- EXCERPTED PASSAGE
>> start
Global events continued to be the driving force behind developments in Canada’s $1.3 trillion economy. The Canadian dollar rose on average another 5 cents against the US greenback, after a 7-cent increase the year before. These were the largest ever back-to-back gains in the exchange rate, reflecting the devaluation of the US dollar against most major OECD currencies. Commodity prices saw their best consecutive increases since the early 1970s. This partly reflects China’s ongoing rapid integration into the world economy.

Rising export demand accounted for all of the upturn in Canada’s GDP growth from 1.7% in 2003 to 2.8% last year. Final domestic demand growth was virtually unchanged at 3.8%, supported by strengthening business investment. Inventory accumulation was slightly faster, mostly after manufacturing demand slumped in the second half. As well, farmers held on to cattle as the US border remained closed to our beef exports.

A number of measures suggest the Canadian economy performed better than the volume of GDP or employment would indicate. The increased purchasing power from rising commodity prices helped boost command-based GDP (which takes account of our higher terms of trade) by 4.7% after a 4.5% gain the year before.1 This is nearly twice the growth of GDP over this period. Similarly, our net national wealth grew on average 6.3% in 2004 due to the increased value of land as resource and housing prices rose. And GNP outstripped GDP growth. The country-wide surge for housing and commodities also led to a more even regional and rural-urban distribution of growth.2

Figure 1

Several other long-term trends continued unabated. Despite the rise in commodity prices, inflation and interest rates remained at historically low levels. And the sectoral pattern of lending and borrowing was unchanged, with huge surpluses for firms and sizeable ones for government, combined with a record current account surplus. Households went further into debt to finance their housing spree, emboldened by rising net worth resulting from strong housing and stock market prices. The inevitable aging of the population continued to alter our demographic profile.
>> end
- EXCERPTED RECORDS
>> start
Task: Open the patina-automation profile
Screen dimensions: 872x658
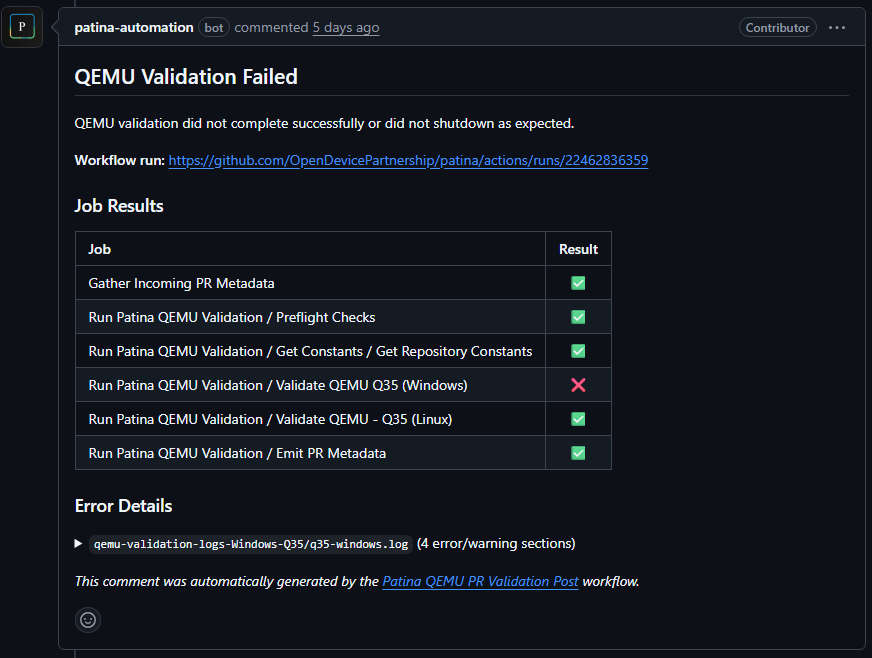Action: [133, 27]
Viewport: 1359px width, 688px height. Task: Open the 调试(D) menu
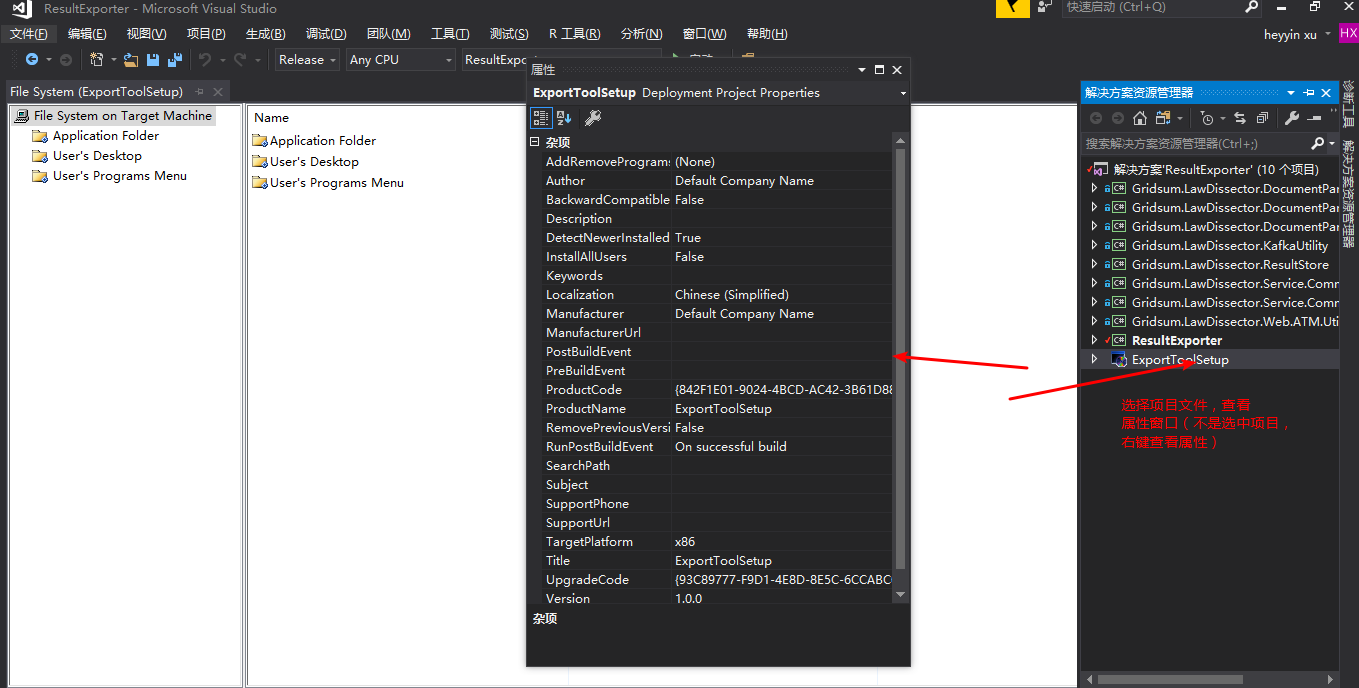[x=326, y=34]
>> end
Rewrite the passage on Canada's economy from "Global events continued" to "the world economy.", changing "greenback" to "dollar".

- SOLUTION TO THIS TASK
Global events continued to be the driving force behind developments in Canada’s $1.3 trillion economy. The Canadian dollar rose on average another 5 cents against the US dollar, after a 7-cent increase the year before. These were the largest ever back-to-back gains in the exchange rate, reflecting the devaluation of the US dollar against most major OECD currencies. Commodity prices saw their best consecutive increases since the early 1970s. This partly reflects China’s ongoing rapid integration into the world economy.